谷川さんが文学界に残した功績は多々ありますが、今日は主に『家族の肖像』という、ひとつの作品集を朗読でご紹介しながら、谷川さんがいかに 私達と詩を結び付けてくれたか……こんなにも詩が身近なものになったのは、谷川さんのおかげだと思いますので…… 詩人が投げかけてくれた「感性の世界で生きる」という行為について振り返ってみます。
◇夕焼け
『家族の肖像』は2004年に発行されたCDです。
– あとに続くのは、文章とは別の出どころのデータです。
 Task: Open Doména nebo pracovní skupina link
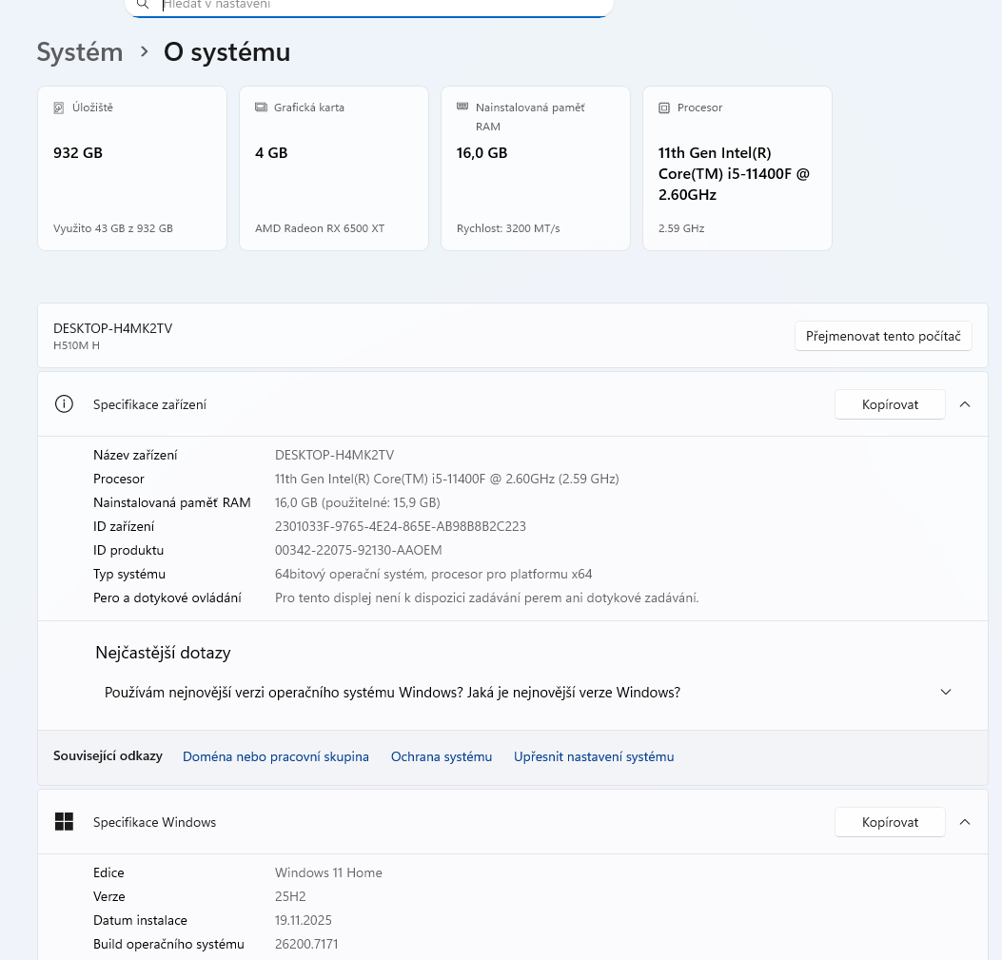pyautogui.click(x=276, y=756)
朗読と音楽が入っています。
その『家族の肖像』に収められた詩の作品を、いろいろと読んでいます。
◇うそ
◇川
『うそ』という詩 は もう、めちゃくちゃいいですよね。😭✨
子どもの目線で、
「母さんは嘘をつくなって言うけど母さんも嘘をついたことがあって嘘は苦しいと知っているからでしょう?」と言っています。もうたまらないですね。
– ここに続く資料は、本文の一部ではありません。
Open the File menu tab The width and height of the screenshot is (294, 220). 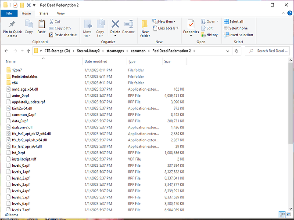9,13
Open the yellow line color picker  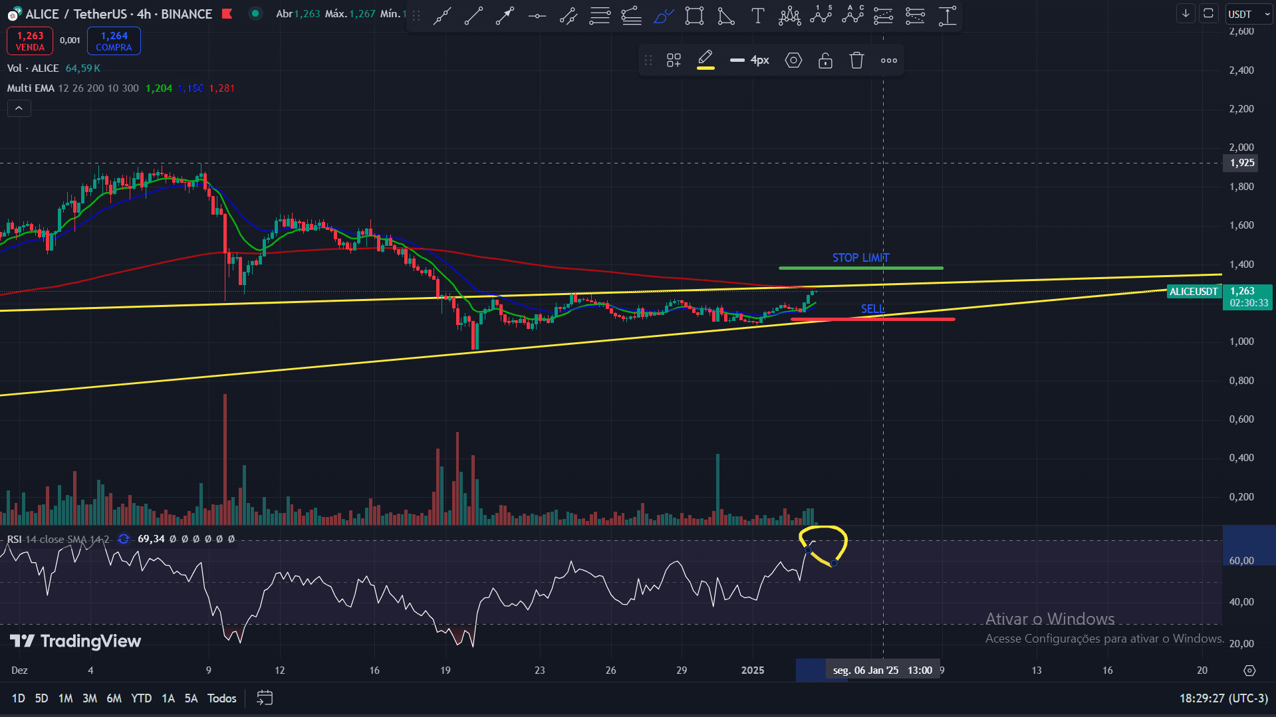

10歳の子でも分かるような言葉だけで書かれている。本当に大事なことは簡単な言葉だけで表現できるのだ、と、証明しているような気がします。
きっとこの子は、本当の自分の人生を生きたい という気持ちが強いんでしょうね。本当を生きるためなら、嘘だってつくよ、ということなら分かるなぁ。
「言っていることは嘘でも 嘘をつく気持ちは本当だった」
これは、子どもと関わっている方には グサっ とくるようなセリフじゃないでしょうか。
それから『川』という詩。
スケールの大きな詩で、これも大好きです。
川が笑う…川が歌う… 太陽にくすぐられるような気分、そんな気分って分かりますか? 私はね、分かるような気がするんです。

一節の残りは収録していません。